[Teams] Issue with deploying PyTorch/NLTK app on Streamlit Teams

Hi guys,

I’ve been trying Streamlit Teams for a few days now and so far I’m really blown away by it!

I also ported part of the code from the article below to Streamlit (The FAQ generation, not the Schema bit):

It works well locally yet I can’t seem to be able to deploy in Streamlit Teams. The app remains frozen at the interstitial:

image

Looking at Teams’ beta limitations, and as the script relies on large libs (e.g. PyTorch), this may be expected.

I cannot check the logs so I was wondering whether you guys might be able to confirm?

Here’s the app URL: https://s4a.streamlit.io/charlywargnier/t5faqstreamlit/master/app.py/+/?logs=1

Thank you.
Charly

Hi @Charly_Wargnier! I think your app was affected by a known bug on our side, which sometimes causes the app screen to be stuck in the “oven” interstitial. Can you try accessing the app now?

Do let me know if you are still running into issues, thanks!

Thanks!
Amey

1 Like

BTW from what I can see, the app is reporting a ModuleNotFoundError: No module named 'requests_html'. The logs in the terminal might provide a hint why this is happening.

1 Like

Thanks for the prompt heads-up Amey!

There was a conflict in the requirements.txt file, 2 html_request

I’ve alternated both, yet always the same error - I’ve pasted the log in here

In the meantime, I’ll try with various versions later - hopefully it may fix the issue!

Thanks,
Charly

Thanks for providing the logs!

Is this the culprit:

ERROR: Could not find a version that satisfies the requirement pywin32==228 (from -r requirements.txt (line 77)) (from versions: none)
ERROR: No matching distribution found for pywin32==228 (from -r requirements.txt (line 77))

On my Mac:

$ pip install pywin32
ERROR: Could not find a version that satisfies the requirement pywin32 (from versions: none)
ERROR: No matching distribution found for pywin32

Thanks Amey!

I’ve simply removed the pywin line, it works!

Another issue is now with NLTK - see error log below.

I’ve downloaded these files manually on my local machine, I just need to find a way to add them via pip.

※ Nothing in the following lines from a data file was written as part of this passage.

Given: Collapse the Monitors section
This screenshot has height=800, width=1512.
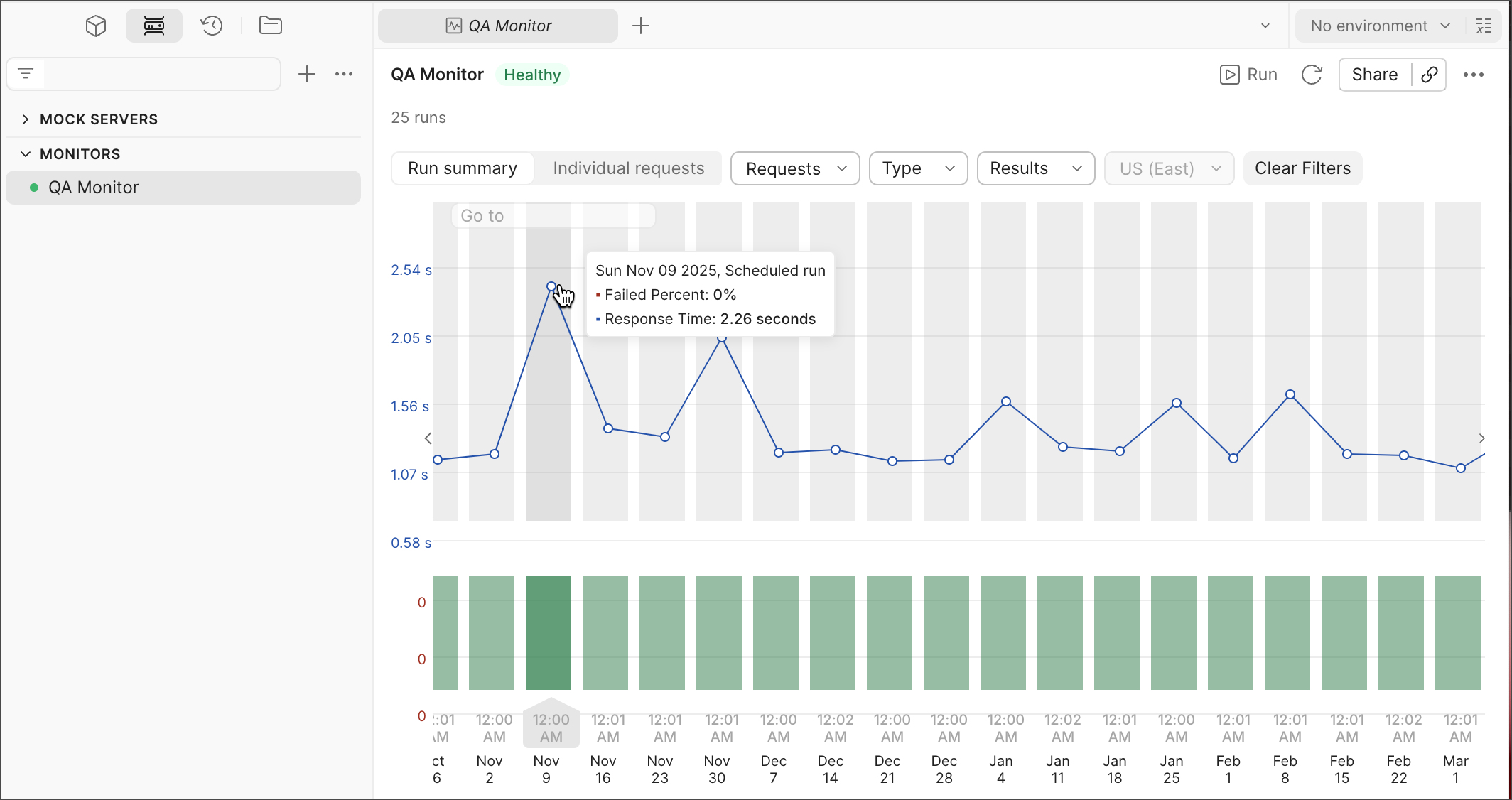Looking at the screenshot, I should point(26,154).
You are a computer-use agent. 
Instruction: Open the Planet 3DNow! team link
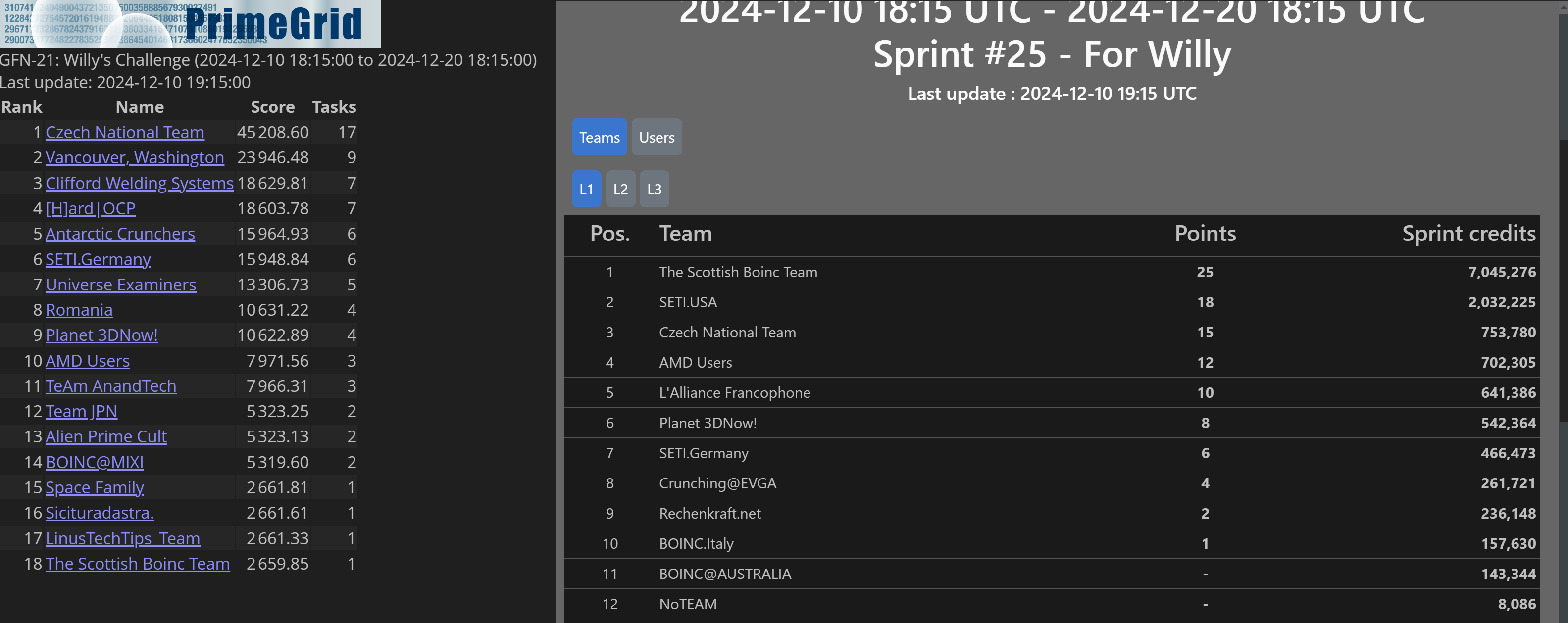coord(101,335)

I’ve got some time this morning so I’ll dig into that - will feedback here :slight_smile:

Thanks,
Charly

Hi Amey,

I managed to make it work, not via pip yet by adding the following lines in app.py:

import nltk
nltk.download('punkt')

The app seems to be running smoothly with various URLs as long as the scraped content is not too large. If too much content to analyze, the app is crashing and restarting.

You can try by yourself:

Log following the crash: https://pastebin.com/fGLpwrAg

It’s not clear to me yet if why it is crashing.

Thanks,
Charly

Ahah I love it’s take on Twitter! :stuck_out_tongue:

That’s a great app, need to dig into it!

1 Like

Thanks @andfanilo! Although I didn’t do much here aside from adding code blocks together! :smiley:

Ah yeah looking into the Colab, it scrapes the HTML but if JS generates the page you’re out of luck.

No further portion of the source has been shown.